#### REQUIREMENT
Convert all of the records below into a JSON list of strings, one string per line, leaving out any blank lines.

#### SUPPLIED RECORDS
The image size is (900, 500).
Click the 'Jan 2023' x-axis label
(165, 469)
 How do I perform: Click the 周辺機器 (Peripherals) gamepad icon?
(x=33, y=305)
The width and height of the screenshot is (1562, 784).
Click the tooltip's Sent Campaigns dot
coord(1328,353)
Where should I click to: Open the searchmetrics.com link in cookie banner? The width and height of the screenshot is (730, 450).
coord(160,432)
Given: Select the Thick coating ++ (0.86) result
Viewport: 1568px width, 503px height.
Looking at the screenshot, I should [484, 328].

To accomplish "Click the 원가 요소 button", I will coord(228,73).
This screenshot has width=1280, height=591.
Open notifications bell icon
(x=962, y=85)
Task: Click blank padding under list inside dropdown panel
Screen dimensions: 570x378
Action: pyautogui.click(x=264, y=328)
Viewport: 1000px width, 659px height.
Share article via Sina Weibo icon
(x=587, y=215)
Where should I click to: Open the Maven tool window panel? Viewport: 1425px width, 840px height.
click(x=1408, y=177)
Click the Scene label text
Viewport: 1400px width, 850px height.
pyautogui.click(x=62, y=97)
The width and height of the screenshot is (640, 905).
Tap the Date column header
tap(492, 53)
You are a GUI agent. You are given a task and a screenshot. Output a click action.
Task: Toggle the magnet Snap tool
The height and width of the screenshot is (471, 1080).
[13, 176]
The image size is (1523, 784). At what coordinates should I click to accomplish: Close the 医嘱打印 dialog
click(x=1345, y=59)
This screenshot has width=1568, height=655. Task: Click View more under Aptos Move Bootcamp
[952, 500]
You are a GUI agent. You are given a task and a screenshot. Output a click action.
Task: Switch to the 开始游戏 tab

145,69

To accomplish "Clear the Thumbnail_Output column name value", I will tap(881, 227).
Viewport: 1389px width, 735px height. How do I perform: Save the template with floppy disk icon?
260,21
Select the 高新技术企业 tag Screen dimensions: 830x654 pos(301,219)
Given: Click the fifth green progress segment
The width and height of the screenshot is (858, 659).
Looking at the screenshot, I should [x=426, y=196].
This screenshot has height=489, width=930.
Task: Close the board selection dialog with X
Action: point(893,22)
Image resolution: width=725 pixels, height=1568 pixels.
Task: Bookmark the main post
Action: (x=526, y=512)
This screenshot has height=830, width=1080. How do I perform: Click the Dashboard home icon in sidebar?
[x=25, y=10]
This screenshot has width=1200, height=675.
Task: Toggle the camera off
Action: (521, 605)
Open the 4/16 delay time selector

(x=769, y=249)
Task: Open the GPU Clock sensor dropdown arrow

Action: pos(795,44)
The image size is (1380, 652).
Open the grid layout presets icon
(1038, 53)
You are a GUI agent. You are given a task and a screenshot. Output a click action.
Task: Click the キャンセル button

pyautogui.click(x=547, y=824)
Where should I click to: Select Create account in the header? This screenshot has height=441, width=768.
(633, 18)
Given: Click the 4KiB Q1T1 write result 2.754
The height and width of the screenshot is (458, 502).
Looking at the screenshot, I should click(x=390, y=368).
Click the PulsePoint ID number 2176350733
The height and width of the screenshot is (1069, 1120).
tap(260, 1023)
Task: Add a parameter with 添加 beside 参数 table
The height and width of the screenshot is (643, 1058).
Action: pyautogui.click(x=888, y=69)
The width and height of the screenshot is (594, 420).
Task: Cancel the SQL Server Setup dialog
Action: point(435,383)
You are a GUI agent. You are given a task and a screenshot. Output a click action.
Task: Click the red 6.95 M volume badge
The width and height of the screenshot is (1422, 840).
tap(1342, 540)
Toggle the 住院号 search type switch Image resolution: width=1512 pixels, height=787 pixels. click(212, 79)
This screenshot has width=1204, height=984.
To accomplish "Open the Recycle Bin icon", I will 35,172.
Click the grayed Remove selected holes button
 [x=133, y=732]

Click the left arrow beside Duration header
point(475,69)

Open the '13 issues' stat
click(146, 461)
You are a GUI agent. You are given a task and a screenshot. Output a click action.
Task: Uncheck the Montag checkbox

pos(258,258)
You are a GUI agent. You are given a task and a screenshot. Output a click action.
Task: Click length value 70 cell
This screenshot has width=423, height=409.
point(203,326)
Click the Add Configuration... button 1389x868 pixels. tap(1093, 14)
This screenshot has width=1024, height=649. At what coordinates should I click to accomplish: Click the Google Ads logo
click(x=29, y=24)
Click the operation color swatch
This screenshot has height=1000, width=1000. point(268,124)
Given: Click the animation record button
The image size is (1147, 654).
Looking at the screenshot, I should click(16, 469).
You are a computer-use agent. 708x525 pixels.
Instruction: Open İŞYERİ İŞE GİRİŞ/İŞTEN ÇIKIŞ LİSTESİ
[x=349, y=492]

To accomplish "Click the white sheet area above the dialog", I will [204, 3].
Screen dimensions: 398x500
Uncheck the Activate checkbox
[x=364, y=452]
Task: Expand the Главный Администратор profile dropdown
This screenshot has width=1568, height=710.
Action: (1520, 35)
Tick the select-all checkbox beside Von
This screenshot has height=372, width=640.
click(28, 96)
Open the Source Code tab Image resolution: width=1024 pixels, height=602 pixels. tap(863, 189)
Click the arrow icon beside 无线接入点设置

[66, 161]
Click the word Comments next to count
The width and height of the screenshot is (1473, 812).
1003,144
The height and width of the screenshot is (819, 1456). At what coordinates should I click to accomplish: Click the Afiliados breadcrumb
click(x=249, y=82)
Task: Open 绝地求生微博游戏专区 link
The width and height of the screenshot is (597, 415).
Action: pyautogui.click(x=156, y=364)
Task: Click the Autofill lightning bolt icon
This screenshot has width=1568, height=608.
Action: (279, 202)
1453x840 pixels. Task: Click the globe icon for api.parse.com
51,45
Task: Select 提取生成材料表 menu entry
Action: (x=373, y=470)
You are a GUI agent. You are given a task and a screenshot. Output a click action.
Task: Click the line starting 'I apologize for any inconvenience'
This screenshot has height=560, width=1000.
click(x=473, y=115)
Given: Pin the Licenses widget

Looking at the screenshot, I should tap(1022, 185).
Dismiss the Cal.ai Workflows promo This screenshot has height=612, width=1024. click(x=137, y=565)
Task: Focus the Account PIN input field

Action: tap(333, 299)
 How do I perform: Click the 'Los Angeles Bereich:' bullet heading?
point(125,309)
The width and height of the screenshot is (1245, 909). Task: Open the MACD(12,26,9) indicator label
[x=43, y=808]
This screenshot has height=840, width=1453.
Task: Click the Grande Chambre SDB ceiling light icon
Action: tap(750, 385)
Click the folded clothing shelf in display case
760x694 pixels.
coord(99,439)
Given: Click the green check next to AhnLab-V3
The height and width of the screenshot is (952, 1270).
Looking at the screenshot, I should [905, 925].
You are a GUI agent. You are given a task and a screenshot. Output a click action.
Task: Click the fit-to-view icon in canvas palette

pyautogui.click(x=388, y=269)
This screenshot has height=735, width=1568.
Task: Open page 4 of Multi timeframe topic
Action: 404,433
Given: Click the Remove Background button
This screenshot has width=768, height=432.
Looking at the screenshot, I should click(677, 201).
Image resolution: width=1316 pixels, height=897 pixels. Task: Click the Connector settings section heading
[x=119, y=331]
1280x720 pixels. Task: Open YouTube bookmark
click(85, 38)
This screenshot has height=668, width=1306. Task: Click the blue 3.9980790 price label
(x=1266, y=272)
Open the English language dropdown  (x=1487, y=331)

#### WRITTEN SOLUTION
[
  "The image size is (900, 500).",
  "Click the 'Jan 2023' x-axis label",
  "(165, 469)",
  " How do I perform: Click the 周辺機器 (Peripherals) gamepad icon?",
  "(x=33, y=305)",
  "The width and height of the screenshot is (1562, 784).",
  "Click the tooltip's Sent Campaigns dot",
  "coord(1328,353)",
  "Where should I click to: Open the searchmetrics.com link in cookie banner? The width and height of the screenshot is (730, 450).",
  "coord(160,432)",
  "Given: Select the Thick coating ++ (0.86) result",
  "Viewport: 1568px width, 503px height.",
  "Looking at the screenshot, I should [484, 328].",
  "To accomplish \"Click the 원가 요소 button\", I will coord(228,73).",
  "This screenshot has width=1280, height=591.",
  "Open notifications bell icon",
  "(x=962, y=85)",
  "Task: Click blank padding under list inside dropdown panel",
  "Screen dimensions: 570x378",
  "Action: pyautogui.click(x=264, y=328)",
  "Viewport: 1000px width, 659px height.",
  "Share article via Sina Weibo icon",
  "(x=587, y=215)",
  "Where should I click to: Open the Maven tool window panel? Viewport: 1425px width, 840px height.",
  "click(x=1408, y=177)",
  "Click the Scene label text",
  "Viewport: 1400px width, 850px height.",
  "pyautogui.click(x=62, y=97)",
  "The width and height of the screenshot is (640, 905).",
  "Tap the Date column header",
  "tap(492, 53)",
  "You are a GUI agent. You are given a task and a screenshot. Output a click action.",
  "Task: Toggle the magnet Snap tool",
  "The height and width of the screenshot is (471, 1080).",
  "[13, 176]",
  "The image size is (1523, 784). At what coordinates should I click to accomplish: Close the 医嘱打印 dialog",
  "click(x=1345, y=59)",
  "This screenshot has width=1568, height=655. Task: Click View more under Aptos Move Bootcamp",
  "[952, 500]",
  "You are a GUI agent. You are given a task and a screenshot. Output a click action.",
  "Task: Switch to the 开始游戏 tab",
  "145,69",
  "To accomplish \"Clear the Thumbnail_Output column name value\", I will tap(881, 227).",
  "Viewport: 1389px width, 735px height. How do I perform: Save the template with floppy disk icon?",
  "260,21",
  "Select the 高新技术企业 tag Screen dimensions: 830x654 pos(301,219)",
  "Given: Click the fifth green progress segment",
  "The width and height of the screenshot is (858, 659).",
  "Looking at the screenshot, I should [x=426, y=196].",
  "This screenshot has height=489, width=930.",
  "Task: Close the board selection dialog with X",
  "Action: point(893,22)",
  "Image resolution: width=725 pixels, height=1568 pixels.",
  "Task: Bookmark the main post",
  "Action: (x=526, y=512)",
  "This screenshot has height=830, width=1080. How do I perform: Click the Dashboard home icon in sidebar?",
  "[x=25, y=10]",
  "This screenshot has width=1200, height=675.",
  "Task: Toggle the camera off",
  "Action: (521, 605)",
  "Open the 4/16 delay time selector",
  "(x=769, y=249)",
  "Task: Open the GPU Clock sensor dropdown arrow",
  "Action: pos(795,44)",
  "The image size is (1380, 652).",
  "Open the grid layout presets icon",
  "(1038, 53)",
  "You are a GUI agent. You are given a task and a screenshot. Output a click action.",
  "Task: Click the キャンセル button",
  "pyautogui.click(x=547, y=824)",
  "Where should I click to: Select Create account in the header? This screenshot has height=441, width=768.",
  "(633, 18)",
  "Given: Click the 4KiB Q1T1 write result 2.754",
  "The height and width of the screenshot is (458, 502).",
  "Looking at the screenshot, I should click(x=390, y=368).",
  "Click the PulsePoint ID number 2176350733",
  "The height and width of the screenshot is (1069, 1120).",
  "tap(260, 1023)",
  "Task: Add a parameter with 添加 beside 参数 table",
  "The height and width of the screenshot is (643, 1058).",
  "Action: pyautogui.click(x=888, y=69)",
  "The width and height of the screenshot is (594, 420).",
  "Task: Cancel the SQL Server Setup dialog",
  "Action: point(435,383)",
  "You are a GUI agent. You are given a task and a screenshot. Output a click action.",
  "Task: Click the red 6.95 M volume badge",
  "The width and height of the screenshot is (1422, 840).",
  "tap(1342, 540)",
  "Toggle the 住院号 search type switch Image resolution: width=1512 pixels, height=787 pixels. click(212, 79)",
  "This screenshot has width=1204, height=984.",
  "To accomplish \"Open the Recycle Bin icon\", I will 35,172.",
  "Click the grayed Remove selected holes button",
  " [x=133, y=732]",
  "Click the left arrow beside Duration header",
  "point(475,69)",
  "Open the '13 issues' stat",
  "click(146, 461)",
  "You are a GUI agent. You are given a task and a screenshot. Output a click action.",
  "Task: Uncheck the Montag checkbox",
  "pos(258,258)",
  "You are a GUI agent. You are given a task and a screenshot. Output a click action.",
  "Task: Click length value 70 cell",
  "This screenshot has width=423, height=409.",
  "point(203,326)",
  "Click the Add Configuration... button 1389x868 pixels. tap(1093, 14)",
  "This screenshot has width=1024, height=649. At what coordinates should I click to accomplish: Click the Google Ads logo",
  "click(x=29, y=24)",
  "Click the operation color swatch",
  "This screenshot has height=1000, width=1000. point(268,124)",
  "Given: Click the animation record button",
  "The image size is (1147, 654).",
  "Looking at the screenshot, I should click(16, 469).",
  "You are a computer-use agent. 708x525 pixels.",
  "Instruction: Open İŞYERİ İŞE GİRİŞ/İŞTEN ÇIKIŞ LİSTESİ",
  "[x=349, y=492]",
  "To accomplish \"Click the white sheet area above the dialog\", I will [204, 3].",
  "Screen dimensions: 398x500",
  "Uncheck the Activate checkbox",
  "[x=364, y=452]",
  "Task: Expand the Главный Администратор profile dropdown",
  "This screenshot has width=1568, height=710.",
  "Action: (1520, 35)",
  "Tick the select-all checkbox beside Von",
  "This screenshot has height=372, width=640.",
  "click(28, 96)",
  "Open the Source Code tab Image resolution: width=1024 pixels, height=602 pixels. tap(863, 189)",
  "Click the arrow icon beside 无线接入点设置",
  "[66, 161]",
  "Click the word Comments next to count",
  "The width and height of the screenshot is (1473, 812).",
  "1003,144",
  "The height and width of the screenshot is (819, 1456). At what coordinates should I click to accomplish: Click the Afiliados breadcrumb",
  "click(x=249, y=82)",
  "Task: Open 绝地求生微博游戏专区 link",
  "The width and height of the screenshot is (597, 415).",
  "Action: pyautogui.click(x=156, y=364)",
  "Task: Click the Autofill lightning bolt icon",
  "This screenshot has width=1568, height=608.",
  "Action: (279, 202)",
  "1453x840 pixels. Task: Click the globe icon for api.parse.com",
  "51,45",
  "Task: Select 提取生成材料表 menu entry",
  "Action: (x=373, y=470)",
  "You are a GUI agent. You are given a task and a screenshot. Output a click action.",
  "Task: Click the line starting 'I apologize for any inconvenience'",
  "This screenshot has height=560, width=1000.",
  "click(x=473, y=115)",
  "Given: Pin the Licenses widget",
  "Looking at the screenshot, I should tap(1022, 185).",
  "Dismiss the Cal.ai Workflows promo This screenshot has height=612, width=1024. click(x=137, y=565)",
  "Task: Focus the Account PIN input field",
  "Action: tap(333, 299)",
  " How do I perform: Click the 'Los Angeles Bereich:' bullet heading?",
  "point(125,309)",
  "The width and height of the screenshot is (1245, 909). Task: Open the MACD(12,26,9) indicator label",
  "[x=43, y=808]",
  "This screenshot has height=840, width=1453.",
  "Task: Click the Grande Chambre SDB ceiling light icon",
  "Action: tap(750, 385)",
  "Click the folded clothing shelf in display case",
  "760x694 pixels.",
  "coord(99,439)",
  "Given: Click the green check next to AhnLab-V3",
  "The height and width of the screenshot is (952, 1270).",
  "Looking at the screenshot, I should [905, 925].",
  "You are a GUI agent. You are given a task and a screenshot. Output a click action.",
  "Task: Click the fit-to-view icon in canvas palette",
  "pyautogui.click(x=388, y=269)",
  "This screenshot has height=735, width=1568.",
  "Task: Open page 4 of Multi timeframe topic",
  "Action: 404,433",
  "Given: Click the Remove Background button",
  "This screenshot has width=768, height=432.",
  "Looking at the screenshot, I should click(677, 201).",
  "Image resolution: width=1316 pixels, height=897 pixels. Task: Click the Connector settings section heading",
  "[x=119, y=331]",
  "1280x720 pixels. Task: Open YouTube bookmark",
  "click(85, 38)",
  "This screenshot has height=668, width=1306. Task: Click the blue 3.9980790 price label",
  "(x=1266, y=272)",
  "Open the English language dropdown  (x=1487, y=331)"
]